Race Conscious Independent Redistricting Commissions: Protecting Racial Minorities’ Political Power Through Rules-Based Map Drawing
54 Pages Posted: 24 May 2022
Date Written: May 5, 2022
Abstract
The United States is changing, and the mechanisms of its democracy must change with it. A new non-white majority is emerging after decades of demographic shift. Federal voting rights doctrine, developed throughout the Civil Rights Era, is premised on a biracial conception of American society. Withering under sustained attack, federal protections have also become antiquated in a rapidly developing multiracial society where conceptions of race and community have become significantly less binary.
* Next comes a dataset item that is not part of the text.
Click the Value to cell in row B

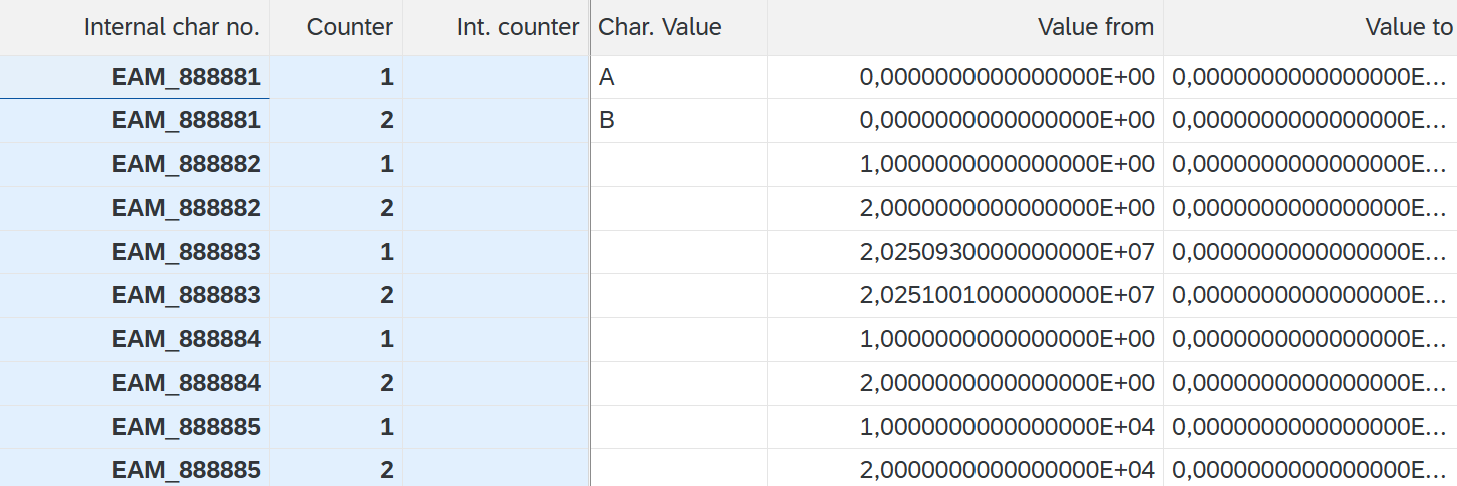(x=1309, y=121)
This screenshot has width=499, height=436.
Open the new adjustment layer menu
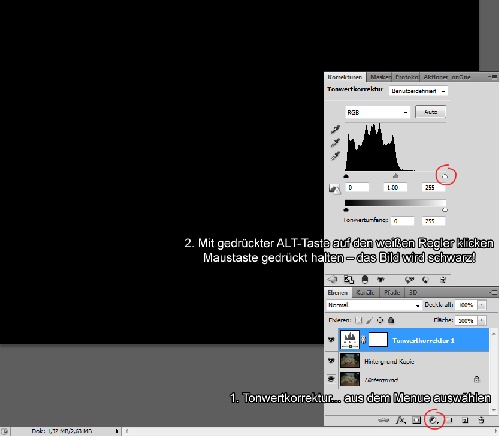click(433, 420)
Congressional inaction, along with the Supreme Court’s seeming hostility to federally enforced voting rights protections, has left states as the primary means to create fairer democratic processes, especially when it comes to redistricting. While some states have taken the vital step to improve their map drawing processes by creating independent redistricting commissions, there have been limited to no new state-level protections aimed at defending minority voters’ electoral power in redistricting. The states instead have relied on an increasingly weak Voting Rights Act and other federal voting rights protections. Independent redistricting commissions are an attractive vector to create these additional protections to not only proactively protect minority voters’ electoral power during the map drawing process, but also give minority voters the evidentiary record to successfully enforce these new protections through litigation. By targeting both the underlying requirements redistricting maps must meet and the transparency of the overarching process, independent redistricting commissions could be effectively transformed into a robust tool to ensure multiracial democracy.